After spending most of this afternoon going through my dining room shelf by shelf, box by box, drawer by drawer, examining all of my beading and art supplies for places where the doll might be and decluttering along the way, I eventually found her. Of course, she was nowhere near where I had spent several hours looking, but instead tucked neatly in a pile way across the other side of the living room, in the very last place I looked in desperation when I had looked everywhere else! Ironically, in a pile that I'm sure I checked at least twice before. Eureka!!

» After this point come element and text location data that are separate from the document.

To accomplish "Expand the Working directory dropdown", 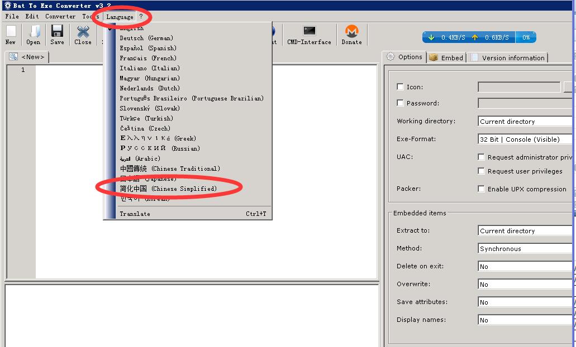I will 525,122.
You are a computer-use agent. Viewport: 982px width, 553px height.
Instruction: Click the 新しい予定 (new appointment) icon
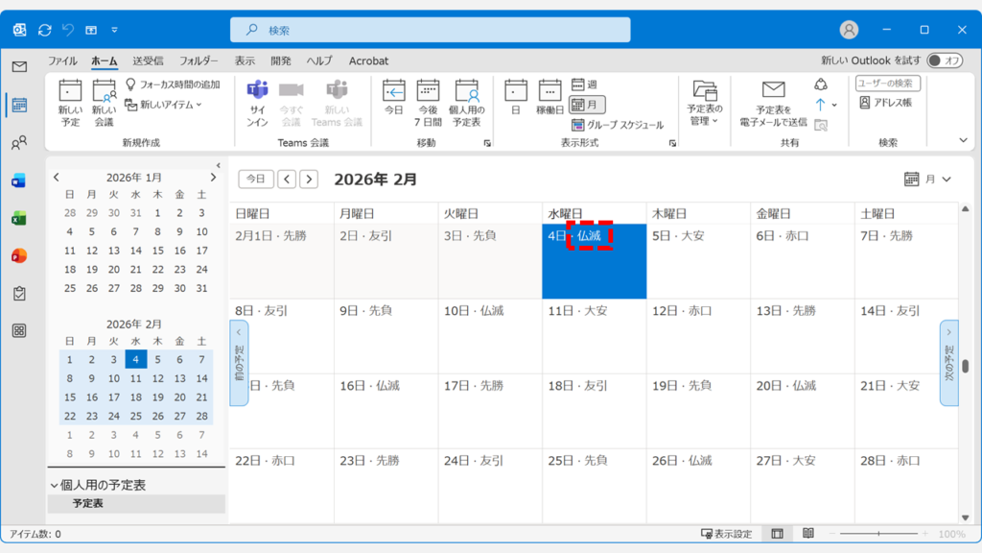click(x=70, y=91)
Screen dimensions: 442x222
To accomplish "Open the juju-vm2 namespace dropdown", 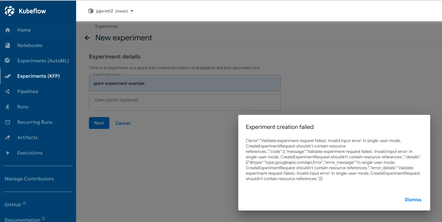I will (x=132, y=11).
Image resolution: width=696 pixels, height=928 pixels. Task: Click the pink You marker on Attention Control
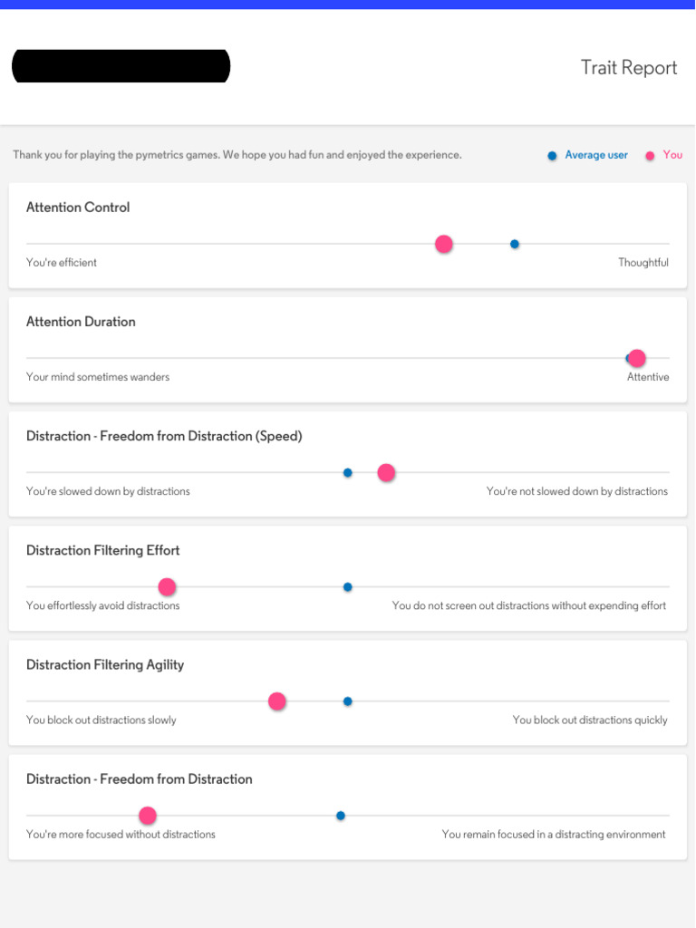[444, 244]
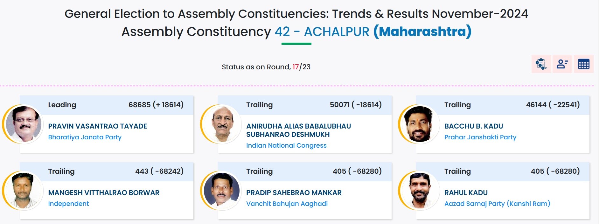Click Pradip Sahebrao Mankar's photo

222,191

However, this afternoon's sorting through turned up several items that will come in handy for the jewellery I am making for the sale in two weeks, so it was well worth the time spent. And all the cluttered corners and shelves are now dusted and tidied and I have a general idea what is being kept where again. Time to get back to making said jewellery pieces, which is much more fun! However, I hearby resolve to go back to spending time focusing on decluttering on a regular basis and hopefully the reminder of this painful lesson will be enough to keep me motivated going forward.